### [Exercise instructions]
Going down the listing below, print exactly each line from the one with "Given: Click the" up to and including the one with "The width and", and skip the rest.

### [Data to examine]
----------

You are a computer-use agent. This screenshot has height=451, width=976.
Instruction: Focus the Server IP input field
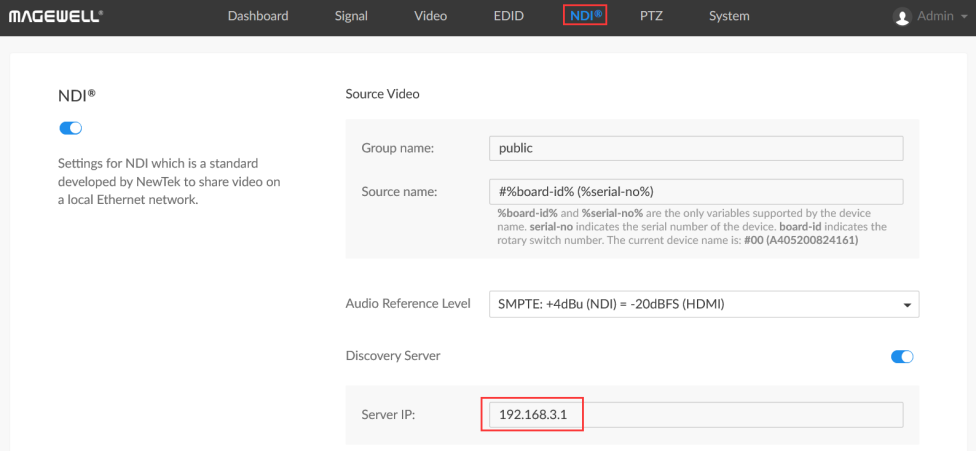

----------

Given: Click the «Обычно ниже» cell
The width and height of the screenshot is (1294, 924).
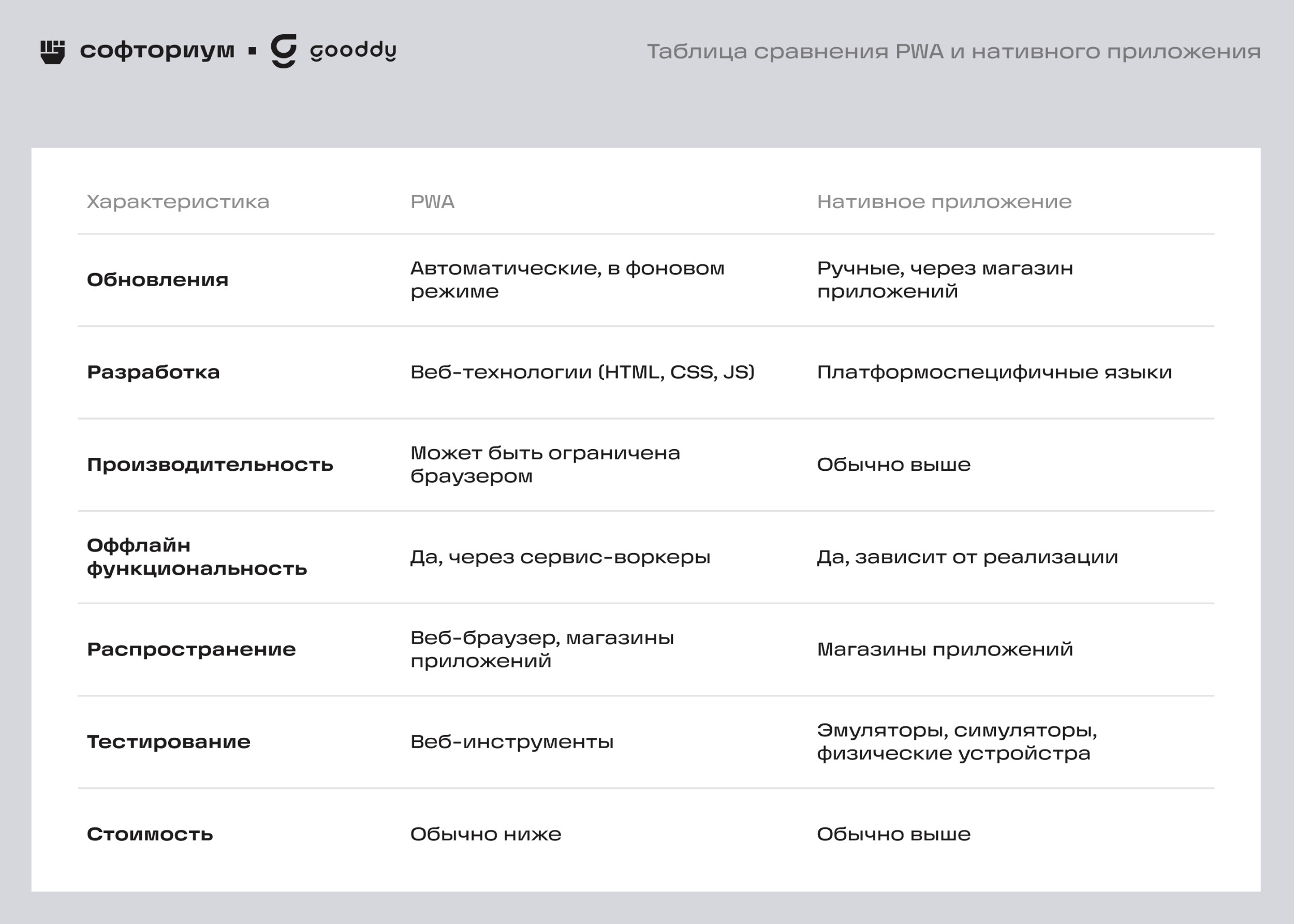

----------

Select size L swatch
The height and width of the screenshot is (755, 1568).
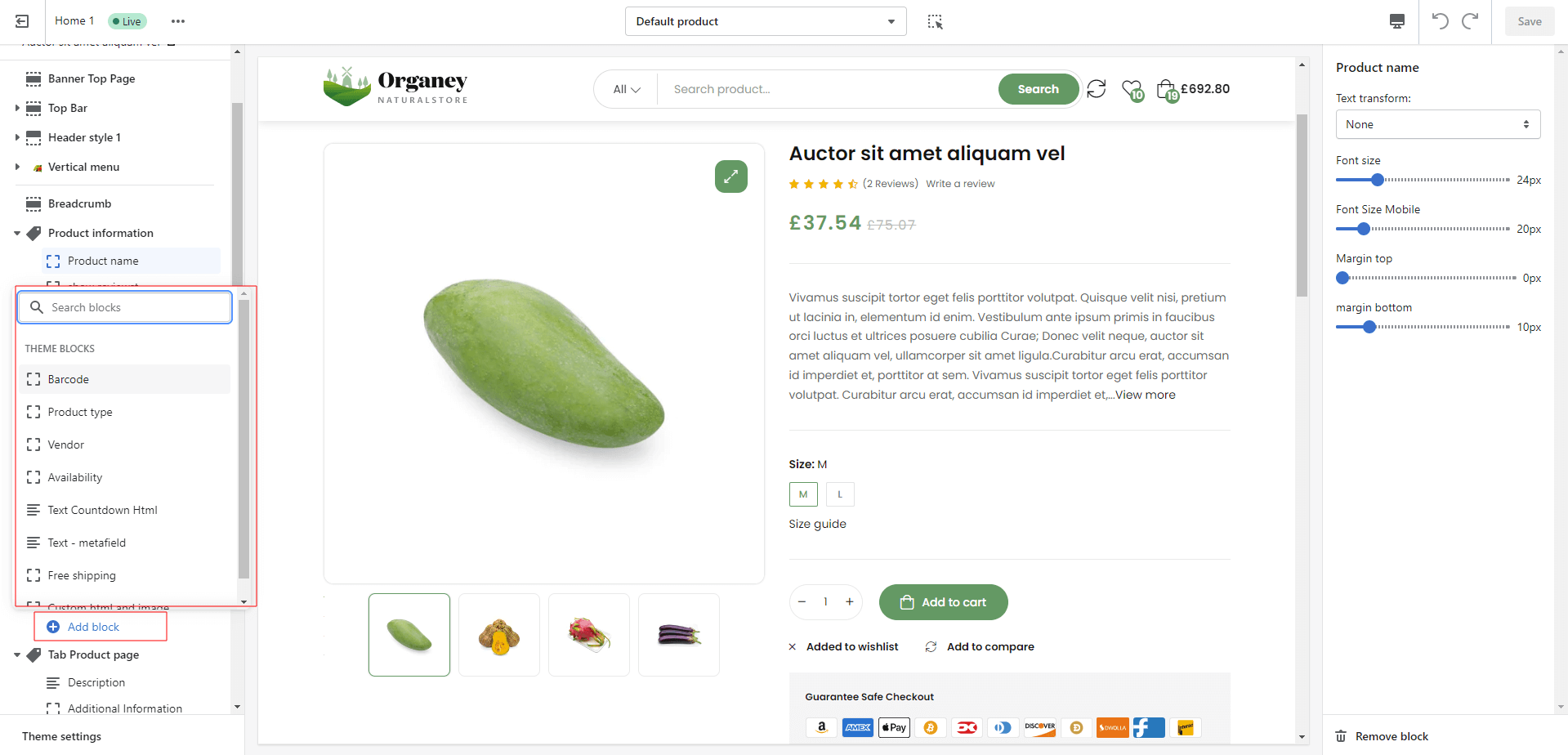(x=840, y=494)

----------

### [Response to the task]
Given: Click the «Обычно ниже» cell
The width and height of the screenshot is (1294, 924).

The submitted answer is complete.